>> begin Provided passage

You know you’ve become popular when CBS News photoshops your van flying over Duke Chapel.
It’s been an interesting week. “I live in a Van down by Duke University” was the #1 most read story on Salon this past Monday and Tuesday, tallying well over 200,000 hits—more hits in one day than this blog has received since I started it a year ago.
Some more random numbers:
-200,000 new people have seen my pale, patchy-haired chest
-86 Facebook messages—compared to the usual zero—were found in my inbox immediately after the article
-100 people “friended” me
-2 literary agents offered their services to expand the article into a book (which I most likely will accept)
-1 publishing company did the same
Radio shows On Point of NPR, The Story with Dick Gordon and The Ron Reagan Show requested interviews. So did the TV show Fox and Friends. Inside Edition wants to follow me around at Duke for a couple days. Allegedly, host Deborah Norville was “amused/impressed” with it. The Buffalo News is calling my parents’ home and the Raleigh News and Observer had me on their cover. Rumor has it I was mentioned in USA Today and—most oddly—the AOL Auto Section mentioned me and posted this photo.
I emailed my mom to tell her that—among my many media requests—Oprah called, but I turned her interview down because I don’t degrade myself to “second-rate” programs now that I’ve gone “big-time”: news so shocking to my mother that I might as well had told her—a devout member in the Church of Oprah—that I was joining the military to be part of the surge in Afghanistan for “shits and giggles.” Her response:
WHAT?????????? PLEASE TELL ME YOU ARE KIDDING. DID OPRAH REALLY CONTACT YOU?
Oprah, for the record, never contacted me.
To be honest, this whole fame thing has me feeling a bit queasy. I’m overwhelmingly ambivalent about it all. If I did go on these shows—would I be doing it to share the boons and drawbacks of my radical lifestyle or would I merely be indulgently reveling in my fifteen minutes of fame? I’m not sure. Really, I have little desire to indulge, but feel some vague sense of duty to give into their requests.
I haven’t been able to give nearly anyone an interview since the article published because I’m in the North Carolinian mountains taking a 9-day Wilderness First Responder course where I have limited internet and no cell phone coverage. This also means that I haven’t been on campus to receive praise or heckles from the student body (or admonishment from campus administration).

>> end Provided passage
>> begin Listed records

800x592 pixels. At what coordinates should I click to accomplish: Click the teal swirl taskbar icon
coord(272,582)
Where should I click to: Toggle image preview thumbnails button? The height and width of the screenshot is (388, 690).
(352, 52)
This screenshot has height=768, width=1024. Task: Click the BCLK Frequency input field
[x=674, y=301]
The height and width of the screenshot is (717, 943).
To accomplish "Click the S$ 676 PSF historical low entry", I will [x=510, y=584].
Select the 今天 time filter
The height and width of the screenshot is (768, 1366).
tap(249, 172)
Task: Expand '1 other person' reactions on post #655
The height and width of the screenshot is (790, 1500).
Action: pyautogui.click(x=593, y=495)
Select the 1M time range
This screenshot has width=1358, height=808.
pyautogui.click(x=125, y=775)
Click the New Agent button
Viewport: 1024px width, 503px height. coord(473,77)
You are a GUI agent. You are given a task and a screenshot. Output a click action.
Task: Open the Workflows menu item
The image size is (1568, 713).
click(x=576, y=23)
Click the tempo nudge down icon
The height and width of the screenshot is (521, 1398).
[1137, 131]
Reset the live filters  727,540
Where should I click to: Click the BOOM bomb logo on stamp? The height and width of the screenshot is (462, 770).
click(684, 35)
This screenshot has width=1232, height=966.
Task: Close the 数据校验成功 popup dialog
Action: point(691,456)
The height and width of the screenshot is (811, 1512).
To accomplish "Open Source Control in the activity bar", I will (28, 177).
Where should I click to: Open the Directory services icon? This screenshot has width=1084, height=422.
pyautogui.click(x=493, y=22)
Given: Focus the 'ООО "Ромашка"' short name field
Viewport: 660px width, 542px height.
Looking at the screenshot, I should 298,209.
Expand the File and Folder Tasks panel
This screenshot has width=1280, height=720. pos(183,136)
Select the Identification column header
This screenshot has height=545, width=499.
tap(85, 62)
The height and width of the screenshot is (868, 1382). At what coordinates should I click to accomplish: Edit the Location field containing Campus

>> end Listed records

**Exercise task A**
Can you repeat the van blog post word for word, starting at "You know you’ve" and ending at "a year ago."?
**Exercise task B**
In the entries, switch "Workflows" to "Settings" in the lines starting at the one containing "You are a GUI" and ending at the one containing "Looking at the screenshot, I should 298,209.". Return only those lines, with everything else left unchanged.

**Reply A**
You know you’ve become popular when CBS News photoshops your van flying over Duke Chapel.
It’s been an interesting week. “I live in a Van down by Duke University” was the #1 most read story on Salon this past Monday and Tuesday, tallying well over 200,000 hits—more hits in one day than this blog has received since I started it a year ago.

**Reply B**
You are a GUI agent. You are given a task and a screenshot. Output a click action.
Task: Open the Settings menu item
The image size is (1568, 713).
click(x=576, y=23)
Click the tempo nudge down icon
The height and width of the screenshot is (521, 1398).
[1137, 131]
Reset the live filters  727,540
Where should I click to: Click the BOOM bomb logo on stamp? The height and width of the screenshot is (462, 770).
click(684, 35)
This screenshot has width=1232, height=966.
Task: Close the 数据校验成功 popup dialog
Action: point(691,456)
The height and width of the screenshot is (811, 1512).
To accomplish "Open Source Control in the activity bar", I will (28, 177).
Where should I click to: Open the Directory services icon? This screenshot has width=1084, height=422.
pyautogui.click(x=493, y=22)
Given: Focus the 'ООО "Ромашка"' short name field
Viewport: 660px width, 542px height.
Looking at the screenshot, I should 298,209.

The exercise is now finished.